The PHAC’s downplaying of jab injuries is of little surprise to Canadians, as a 2023 secret memo revealed that the federal government purposefully hid adverse effect so as not to alarm Canadians.

The secret memo from former Prime Minister Justin Trudeau’s Privy Council Office noted that COVID jab injuries and even deaths “have the potential to shake public confidence.”

“Adverse effects following immunization, news reports and the government’s response to them have the potential to shake public confidence in the COVID-19 vaccination rollout,” read a part of the memo titled “Testing Behaviourally Informed Messaging in Response to Severe Adverse Events Following Immunization.”

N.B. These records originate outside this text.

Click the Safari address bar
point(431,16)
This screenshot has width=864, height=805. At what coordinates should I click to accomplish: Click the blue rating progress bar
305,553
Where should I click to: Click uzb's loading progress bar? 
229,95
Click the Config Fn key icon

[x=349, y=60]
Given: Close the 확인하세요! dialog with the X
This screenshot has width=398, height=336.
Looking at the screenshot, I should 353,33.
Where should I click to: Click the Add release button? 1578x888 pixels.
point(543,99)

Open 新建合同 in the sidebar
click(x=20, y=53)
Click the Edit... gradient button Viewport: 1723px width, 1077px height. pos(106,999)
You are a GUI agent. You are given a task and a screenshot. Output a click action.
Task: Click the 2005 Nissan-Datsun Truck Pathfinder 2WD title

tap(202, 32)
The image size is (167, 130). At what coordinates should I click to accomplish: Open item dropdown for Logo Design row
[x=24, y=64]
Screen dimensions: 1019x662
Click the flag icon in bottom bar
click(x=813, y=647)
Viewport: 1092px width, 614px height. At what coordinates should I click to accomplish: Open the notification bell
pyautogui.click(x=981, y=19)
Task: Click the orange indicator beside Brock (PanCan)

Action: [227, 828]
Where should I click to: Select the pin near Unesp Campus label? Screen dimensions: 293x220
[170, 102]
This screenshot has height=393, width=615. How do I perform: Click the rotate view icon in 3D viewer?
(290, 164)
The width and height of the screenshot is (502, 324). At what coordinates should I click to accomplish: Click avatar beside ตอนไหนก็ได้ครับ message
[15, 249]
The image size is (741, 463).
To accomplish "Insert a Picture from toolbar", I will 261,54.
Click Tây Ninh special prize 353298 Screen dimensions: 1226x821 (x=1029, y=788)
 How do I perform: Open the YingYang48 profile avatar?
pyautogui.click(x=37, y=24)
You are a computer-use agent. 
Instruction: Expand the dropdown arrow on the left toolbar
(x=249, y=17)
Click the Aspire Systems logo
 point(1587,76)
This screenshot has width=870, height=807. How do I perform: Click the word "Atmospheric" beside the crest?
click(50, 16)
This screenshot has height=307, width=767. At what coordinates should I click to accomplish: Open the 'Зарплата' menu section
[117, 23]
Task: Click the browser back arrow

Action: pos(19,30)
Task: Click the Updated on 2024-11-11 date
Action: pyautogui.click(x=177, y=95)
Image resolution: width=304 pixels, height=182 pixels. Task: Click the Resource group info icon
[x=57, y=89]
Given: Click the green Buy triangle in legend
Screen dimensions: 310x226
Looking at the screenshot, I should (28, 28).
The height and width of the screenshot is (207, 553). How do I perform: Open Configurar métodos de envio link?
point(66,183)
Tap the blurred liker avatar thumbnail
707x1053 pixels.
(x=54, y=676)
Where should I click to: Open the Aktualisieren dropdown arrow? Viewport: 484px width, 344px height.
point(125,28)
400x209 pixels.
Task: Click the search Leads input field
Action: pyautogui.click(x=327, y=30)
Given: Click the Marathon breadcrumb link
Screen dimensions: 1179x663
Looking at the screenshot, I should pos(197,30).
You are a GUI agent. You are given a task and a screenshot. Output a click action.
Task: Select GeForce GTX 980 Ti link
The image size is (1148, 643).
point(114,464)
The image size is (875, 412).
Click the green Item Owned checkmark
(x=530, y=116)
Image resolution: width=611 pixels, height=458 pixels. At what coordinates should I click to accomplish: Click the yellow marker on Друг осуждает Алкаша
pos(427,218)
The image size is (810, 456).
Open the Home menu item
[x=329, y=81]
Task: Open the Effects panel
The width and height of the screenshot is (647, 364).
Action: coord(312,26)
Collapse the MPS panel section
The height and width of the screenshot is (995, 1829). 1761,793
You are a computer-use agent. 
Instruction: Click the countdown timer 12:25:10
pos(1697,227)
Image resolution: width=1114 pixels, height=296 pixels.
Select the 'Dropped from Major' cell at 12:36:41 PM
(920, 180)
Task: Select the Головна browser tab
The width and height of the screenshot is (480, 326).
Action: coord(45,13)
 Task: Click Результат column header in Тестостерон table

Instead of alerting the public, the secret memo suggested developing “winning communication strategies” to ensure the public did not lose confidence in the experimental injections.

Since the start of the COVID crisis, official data shows that the virus has been listed as the cause of death for less than 20 children in Canada under age 15. This is out of six million children in the age group.

The COVID jabs approved in Canada have also been associated with severe side effects, such as blood clots, rashes, miscarriages, and even heart attacks in young, healthy men.

Additionally, a recent study done by researchers with Canada-based Correlation Research in the Public Interest showed that 17 countries have found a “definite causal link” between peaks in all-cause mortality and the fast rollouts of the COVID shots, as well as boosters.

Interestingly, while the Department of Health has spent $16 million on injury payouts, the Liberal government spent $54 million COVID propaganda promoting the shot to young Canadians.

The Public Health Agency of Canada especially targeted young Canadians ages 18-24 because they “may play down the seriousness of the situation.”